An array A[0..n-1] represents a complete binary tree of n nodes where:

  • The root is at index 0.
  • For each i ∈ {0, 1, ..., n-1}:
  • parent(i) = ⌊(i - 1) / 2⌋ if i > 0.
  • left(i) = 2i + 1.
  • right(i) = 2i + 2.
  • A node at index i exists iff 0 ≤ i < n.

This represents a tree where all levels are full except possibly the last, which is filled left-to-right.
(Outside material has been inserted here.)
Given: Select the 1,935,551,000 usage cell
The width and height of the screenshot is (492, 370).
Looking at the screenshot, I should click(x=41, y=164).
Definition 2 — Max-Heap Property

A[0..n-1] satisfies the max-heap property if for all i ∈ {1, 2, ..., n-1}:

A[parent(i)] ≥ A[i]

Equivalently: for all i ∈ {0, ..., ⌊n/2⌋ - 1}:

A[i] ≥ A[2i + 1]               (left child if exists)
A[i] ≥ A[2i + 2]               (right child if exists)

Definition 3 — Subtree Heap

SubtreeHeap(A, i, n) is the property that the subtree of A[0..n-1] rooted at index i satisfies the max-heap property: for every j in the subtree of i, if parent(j) ≠ ∅ and parent(j) is also in the subtree, then A[parent(j)] ≥ A[j].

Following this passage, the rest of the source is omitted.